Alina Mungiu-Pippidi and Iva Parvanova just released a report on corruption in 41 European nations, EU members plus those seeking to join the EU and those that neighbor these countries. A joint publication of Bridge//Gap and LUISS, the highlights include:
- Non-EU states (Norway, Switzerland, UK) outperform most EU members, while Turkey and Bosnia lag furthest behind.
- Accession countries and new member states perform well on transparency indicators, sometimes better than more developed countries.
- Oligarchization is on the rise, especially in Turkey, Cyprus and Hungary.

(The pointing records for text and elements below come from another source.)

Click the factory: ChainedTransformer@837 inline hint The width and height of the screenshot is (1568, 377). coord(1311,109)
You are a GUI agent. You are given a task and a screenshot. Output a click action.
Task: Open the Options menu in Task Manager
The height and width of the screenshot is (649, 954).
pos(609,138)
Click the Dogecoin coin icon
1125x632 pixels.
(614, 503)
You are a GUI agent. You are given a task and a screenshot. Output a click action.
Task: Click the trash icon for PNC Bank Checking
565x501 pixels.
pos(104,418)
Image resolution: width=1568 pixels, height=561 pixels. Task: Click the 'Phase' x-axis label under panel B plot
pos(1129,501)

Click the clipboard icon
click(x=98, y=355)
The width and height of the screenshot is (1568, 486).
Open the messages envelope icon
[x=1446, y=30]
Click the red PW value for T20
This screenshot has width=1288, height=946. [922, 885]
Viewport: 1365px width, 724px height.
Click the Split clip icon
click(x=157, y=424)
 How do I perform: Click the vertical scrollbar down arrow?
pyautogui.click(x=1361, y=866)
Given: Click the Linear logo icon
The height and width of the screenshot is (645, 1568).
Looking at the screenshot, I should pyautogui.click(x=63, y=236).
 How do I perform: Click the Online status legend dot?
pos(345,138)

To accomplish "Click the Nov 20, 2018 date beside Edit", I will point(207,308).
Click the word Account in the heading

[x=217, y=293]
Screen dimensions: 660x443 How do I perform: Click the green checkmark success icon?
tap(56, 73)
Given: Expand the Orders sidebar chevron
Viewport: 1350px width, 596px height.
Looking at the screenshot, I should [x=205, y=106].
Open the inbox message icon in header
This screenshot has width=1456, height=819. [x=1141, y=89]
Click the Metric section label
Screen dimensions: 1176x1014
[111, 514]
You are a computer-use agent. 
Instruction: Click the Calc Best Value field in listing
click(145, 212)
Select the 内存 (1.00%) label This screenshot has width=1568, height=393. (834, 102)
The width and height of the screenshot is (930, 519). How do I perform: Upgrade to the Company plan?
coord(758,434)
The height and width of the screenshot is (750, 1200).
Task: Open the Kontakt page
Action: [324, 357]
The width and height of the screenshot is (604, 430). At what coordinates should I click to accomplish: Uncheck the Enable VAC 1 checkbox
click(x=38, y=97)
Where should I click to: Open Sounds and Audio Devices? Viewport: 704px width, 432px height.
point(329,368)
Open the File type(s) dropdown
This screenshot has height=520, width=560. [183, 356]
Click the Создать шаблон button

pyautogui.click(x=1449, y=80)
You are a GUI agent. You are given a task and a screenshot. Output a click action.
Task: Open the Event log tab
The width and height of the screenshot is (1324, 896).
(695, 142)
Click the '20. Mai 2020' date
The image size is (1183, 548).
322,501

Packed with useful, objective information on trends in corruption and measures to curb it, the authors find the EU still needs to more to assess the extent and nature of corruption across the 41, recommending it “integrate national-level data across Member and candidate states, enabling cross-border tracking of individuals and companies involved in corruption through unified risk indicators.” They urge implementation of a “pan-European disbarment system …to prevent chronic-offender favorite companies from accessing public contracts.” In addition, they emphasize that corruption risks in public procurement should be managed at the contracting agency level “with officials held accountable for transparency and integrity benchmarks” rather than solely relying on after the fact criminal prosecutions.
The full text of the report is at: https://leap.luiss.it/publication-research/publications/a-mungiu-pippidi-i-parvanova-upholding-intergrity-the-causes-and-trends-of-corruption-risk-in-europe-41/.
Very helpful article! The idea of blocking corrupt companies from getting public contracts is a great one.